Obras municipales paralizadas

02 Febrero 2006
En nuestra edición de ayer, dedicamos una extensa nota a la realidad de dificultades que se ha creado, en varios sectores del vecindario de San Miguel de Tucumán, por la detención de obras de repavimentación que estaba ejecutando la Municipalidad de la capital. En Silvano Bores al 800, hace tres meses que la tarea referida se interrumpió, con la secuela de calles convertidas en fangales -lo que obliga a los colectivos a usar las veredas- y hasta un hondo pozo, donde hace pocos días se cayó un auto. En Pedro Miguel Aráoz al 700, en Américo Vespucio al 400, en Chile al 700, en el pasaje Benjamín Paz, y en 9 de Julio al 2700, la situación se repite.
Ante cuadras clausuradas y convertidas en barriales o en receptáculos insalubres de agua estancada y de escombros, quienes habitan en tales zonas se preguntan la razón por la cual los trabajos quedaron a medio hacer, sin que nadie parezca preocuparse por el cúmulo de inconvenientes concretos que se derivan. Y por ello no dejan de adjudicar, comprensiblemente, carácter electoralista a tareas que, hasta el momento, no les prestan servicio alguno y sí, en cambio, les ocasionan un trastorno más que apreciable en su vida cotidiana.
Nadie puede negar la importancia de los trabajos de pavimentación, ni dudar acerca de los innumerables beneficios que los mismos están destinados a brindar en las zonas donde se realizan. El pavimento es una infraestructura fundamental, imprescindible para el crecimiento y la modernización en una serie de otros rubros.

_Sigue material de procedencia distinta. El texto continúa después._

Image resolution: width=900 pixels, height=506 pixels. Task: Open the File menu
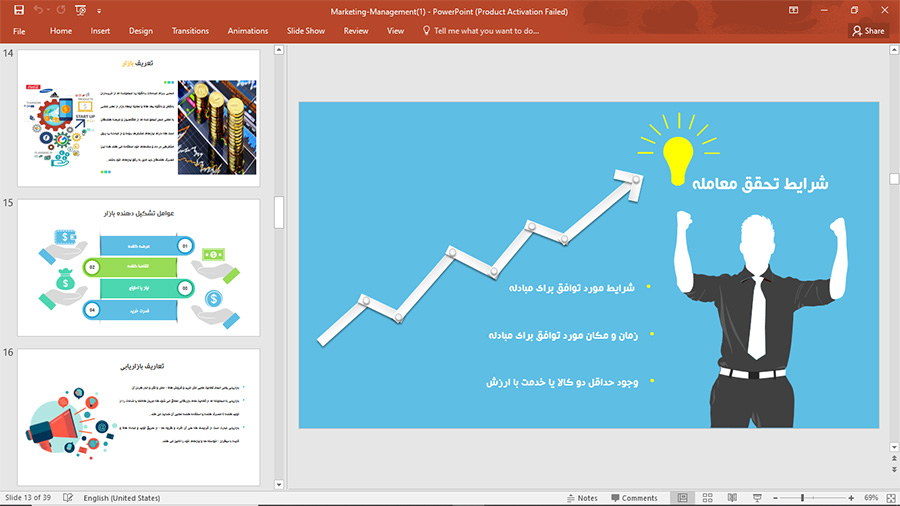19,31
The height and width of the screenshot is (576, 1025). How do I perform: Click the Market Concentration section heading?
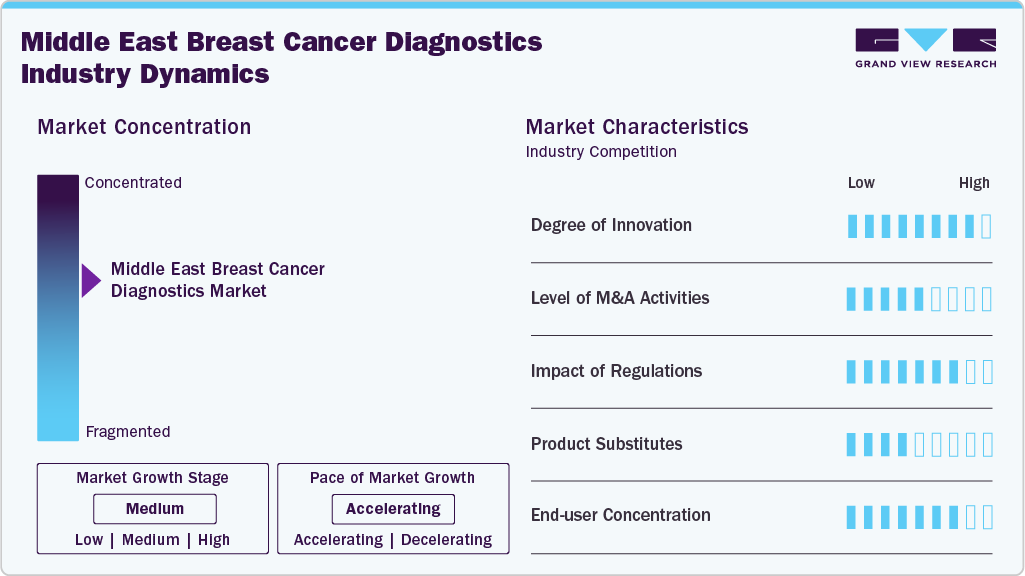pos(144,127)
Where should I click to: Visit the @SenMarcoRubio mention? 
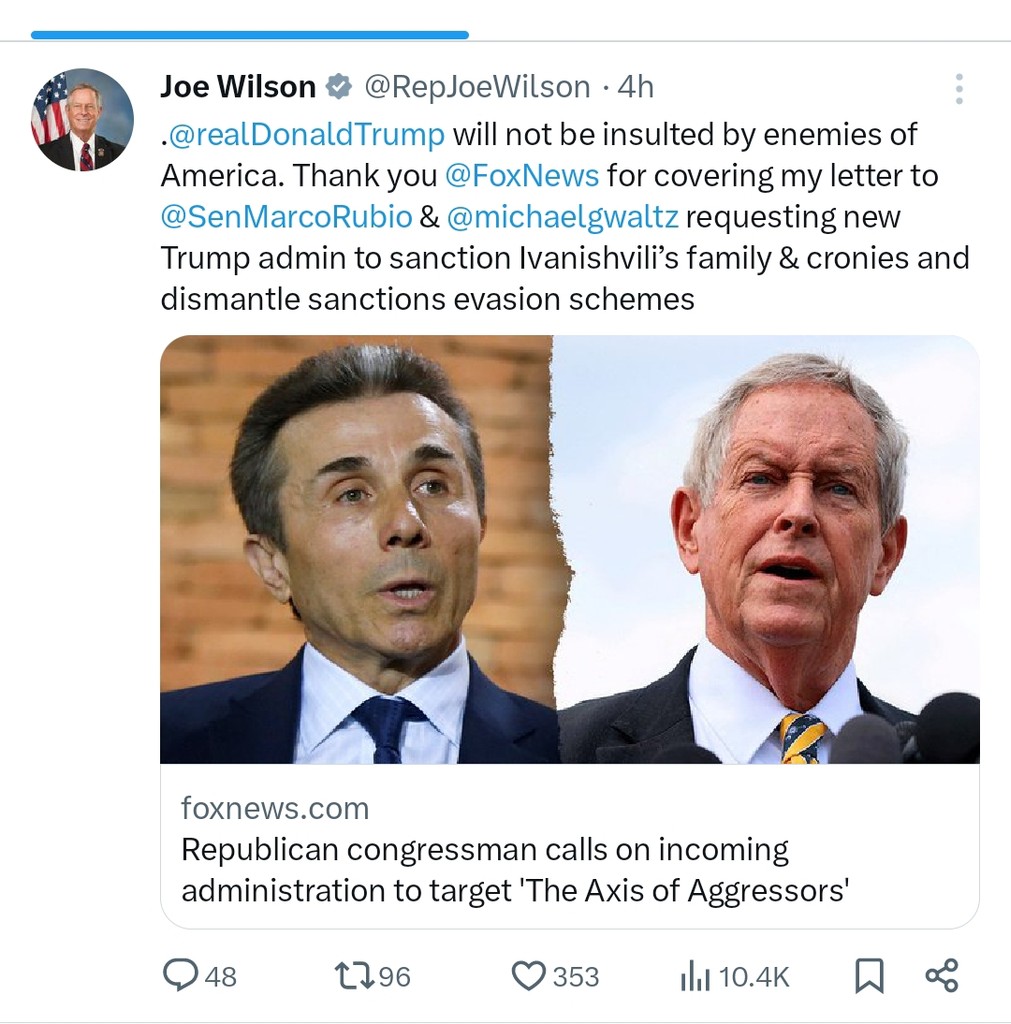coord(286,216)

Por eso se lo debe considerar siempre como bienvenido.
Pero tal circunstancia no quita que la pavimentación deba llevarse a cabo enmarcada en la debida planificación, que tenga en cuenta y prevea una serie de factores. Desde los climáticos (piénsese que los pronósticos indicaban que este verano iba a ser singularmente lluvioso) hasta la coordinación con las obras que otros organismos deben ejecutar simultáneamente con las excavaciones municipales. Esa planificación muchas veces no existe: días pasados criticamos la tesitura de la Municipalidad de Tafí del Valle -detenida por la reacción de los comerciantes-, que eligió, para repavimentar la única y superpoblada avenida de la villa, precisamente los dos meses de veraneo.

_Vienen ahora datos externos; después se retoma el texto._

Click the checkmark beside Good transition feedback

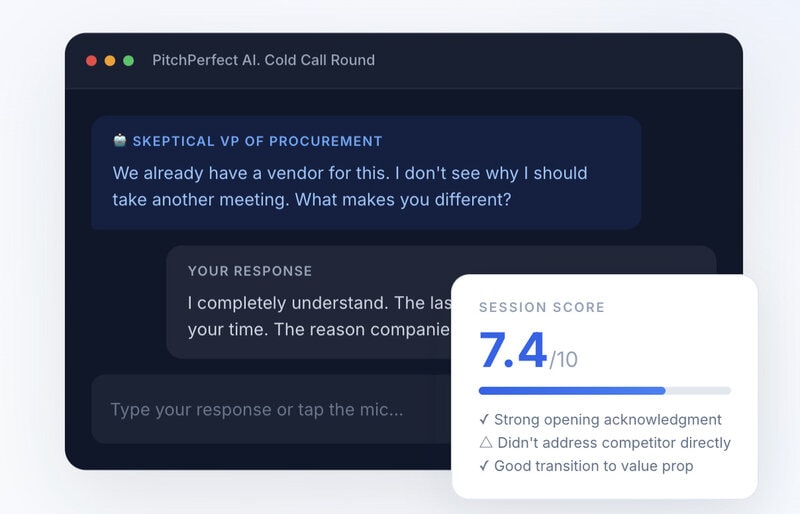click(x=484, y=466)
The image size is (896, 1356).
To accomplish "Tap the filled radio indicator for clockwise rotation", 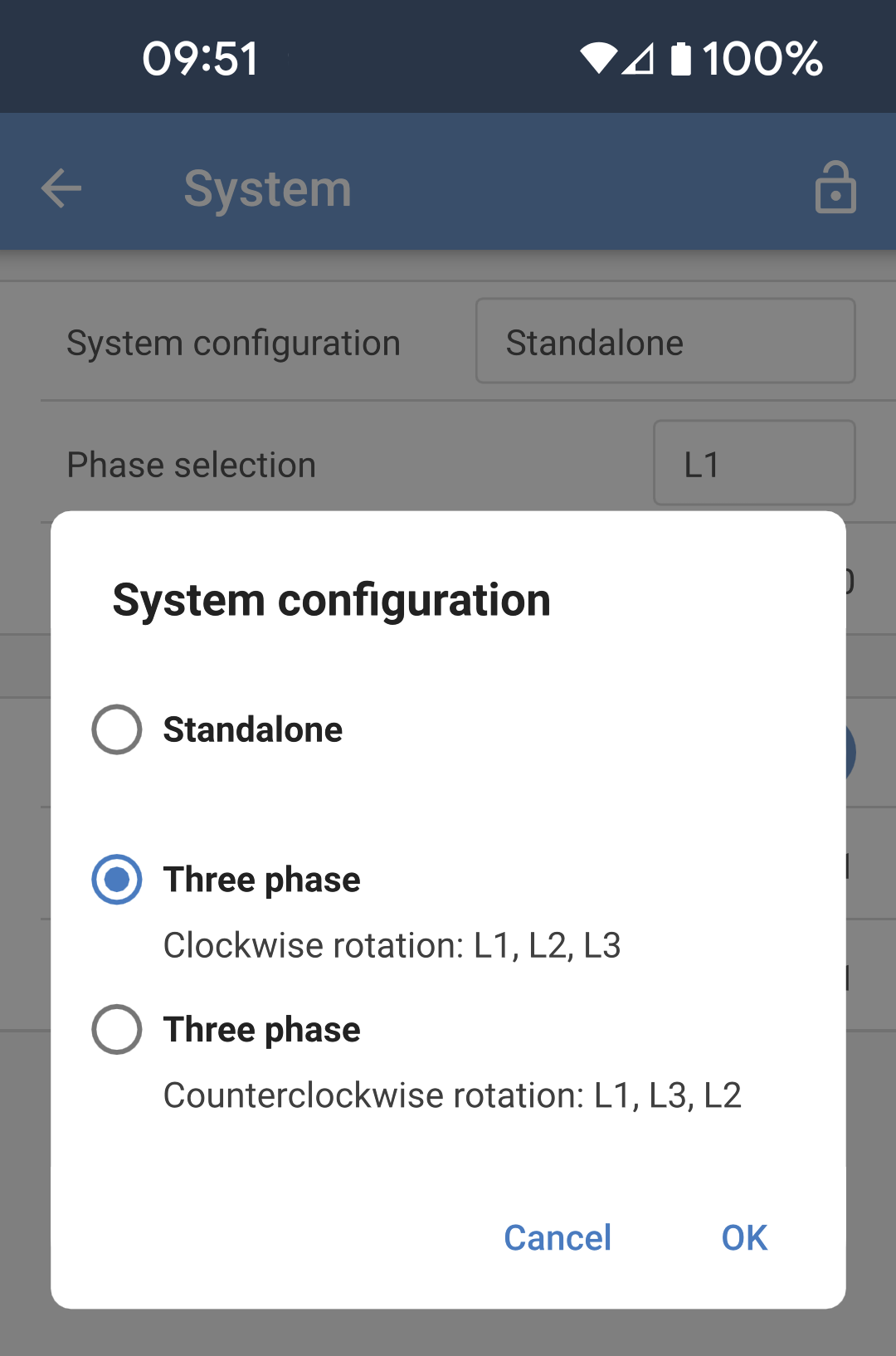I will (116, 879).
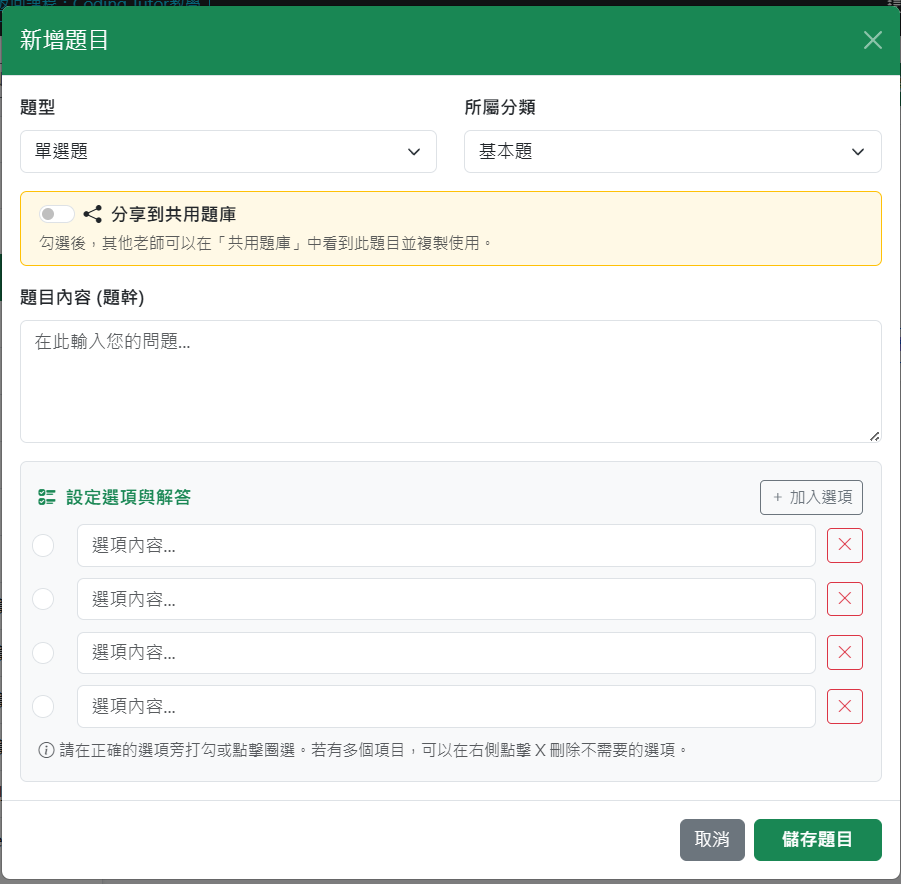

Es verdad que a veces, aun aplicando la debida previsión, pueden generarse inconvenientes graves para el sector donde se desarrollan las obras. Pero, en esos casos, corresponde que la Municipalidad implemente algún tipo de solución transitoria para el vecindario afectado, y que lo haga con la celeridad debida. En el referido caso de la avenida Silvano Bores, estamos hablando de un cuadro que se padece desde el mes de octubre, lo que no resulta justificable. En una casa de familia, cuando ingresan el albañil, el plomero o el pintor a cumplir con sus cometidos, se genera, para los habitantes de ese domicilio, una serie de situaciones inevitables de molestia y de complicación. Lo mismo ocurre en el caso de las obras en la vía pública, donde los problemas se ven lógicamente agravados por la multiplicación de personas y actividades que resultan afectados.
Todas estas realidades sólo pueden ser conjuradas por medio de una planificación previsora -que a veces no se percibe- y, repetimos, en la eventualidad de que la planificación falle, por nuevos recaudos que tiendan a aliviar los inconvenientes, hasta tanto las tareas centrales puedan reanudarse y concluir, para beneficio de todos. Parece innecesario recordar que nuestra ciudad capital tiene imprescindible necesidad, para su progreso armónico, de trabajos de pavimentación en sus diversos barrios, y es desde todo punto de vista positivo que los mismos se lleven a cabo.